# Problem requirements
For the material that follows, return exactly the lines from the one with "1424x840 pixels. How" through the one with "You are a computer-use agent. Viewport: 1316px", both ends included.
#####
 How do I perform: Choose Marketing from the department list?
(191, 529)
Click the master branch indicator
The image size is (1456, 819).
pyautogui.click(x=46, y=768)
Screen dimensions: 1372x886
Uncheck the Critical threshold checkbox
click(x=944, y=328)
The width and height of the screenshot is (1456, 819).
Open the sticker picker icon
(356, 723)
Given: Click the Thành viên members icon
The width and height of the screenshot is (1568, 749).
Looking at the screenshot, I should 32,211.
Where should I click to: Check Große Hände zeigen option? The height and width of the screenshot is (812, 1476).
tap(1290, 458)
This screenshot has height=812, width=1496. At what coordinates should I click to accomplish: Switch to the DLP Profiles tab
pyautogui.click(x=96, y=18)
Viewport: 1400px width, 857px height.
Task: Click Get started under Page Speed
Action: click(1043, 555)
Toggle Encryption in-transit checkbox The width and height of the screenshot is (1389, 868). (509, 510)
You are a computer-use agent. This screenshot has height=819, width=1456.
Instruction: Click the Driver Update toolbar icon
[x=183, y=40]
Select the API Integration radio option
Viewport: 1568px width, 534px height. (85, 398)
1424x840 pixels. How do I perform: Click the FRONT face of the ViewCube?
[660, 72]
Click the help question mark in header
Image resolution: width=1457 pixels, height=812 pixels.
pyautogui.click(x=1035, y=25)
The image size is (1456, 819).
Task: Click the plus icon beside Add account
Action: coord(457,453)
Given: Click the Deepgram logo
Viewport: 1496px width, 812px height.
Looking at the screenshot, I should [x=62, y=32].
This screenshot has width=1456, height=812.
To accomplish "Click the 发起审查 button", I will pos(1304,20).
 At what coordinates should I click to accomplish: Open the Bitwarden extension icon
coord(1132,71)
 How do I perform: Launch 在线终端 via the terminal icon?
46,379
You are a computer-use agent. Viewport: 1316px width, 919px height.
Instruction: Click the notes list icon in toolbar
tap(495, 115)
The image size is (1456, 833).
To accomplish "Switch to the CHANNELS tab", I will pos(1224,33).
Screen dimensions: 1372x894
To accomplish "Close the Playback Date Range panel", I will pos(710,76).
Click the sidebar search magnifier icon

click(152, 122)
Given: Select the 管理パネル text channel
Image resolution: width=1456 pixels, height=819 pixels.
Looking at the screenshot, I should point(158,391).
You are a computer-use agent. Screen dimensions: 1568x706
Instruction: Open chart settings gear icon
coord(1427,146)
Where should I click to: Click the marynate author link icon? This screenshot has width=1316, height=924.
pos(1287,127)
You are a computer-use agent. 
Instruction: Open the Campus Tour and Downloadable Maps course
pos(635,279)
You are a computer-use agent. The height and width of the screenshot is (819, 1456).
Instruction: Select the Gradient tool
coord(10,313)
#####
# Task solution
1424x840 pixels. How do I perform: Click the FRONT face of the ViewCube?
[660, 72]
Click the help question mark in header
Image resolution: width=1457 pixels, height=812 pixels.
pyautogui.click(x=1035, y=25)
The image size is (1456, 819).
Task: Click the plus icon beside Add account
Action: coord(457,453)
Given: Click the Deepgram logo
Viewport: 1496px width, 812px height.
Looking at the screenshot, I should [x=62, y=32].
This screenshot has width=1456, height=812.
To accomplish "Click the 发起审查 button", I will pos(1304,20).
 At what coordinates should I click to accomplish: Open the Bitwarden extension icon
coord(1132,71)
 How do I perform: Launch 在线终端 via the terminal icon?
46,379
You are a computer-use agent. Viewport: 1316px width, 919px height.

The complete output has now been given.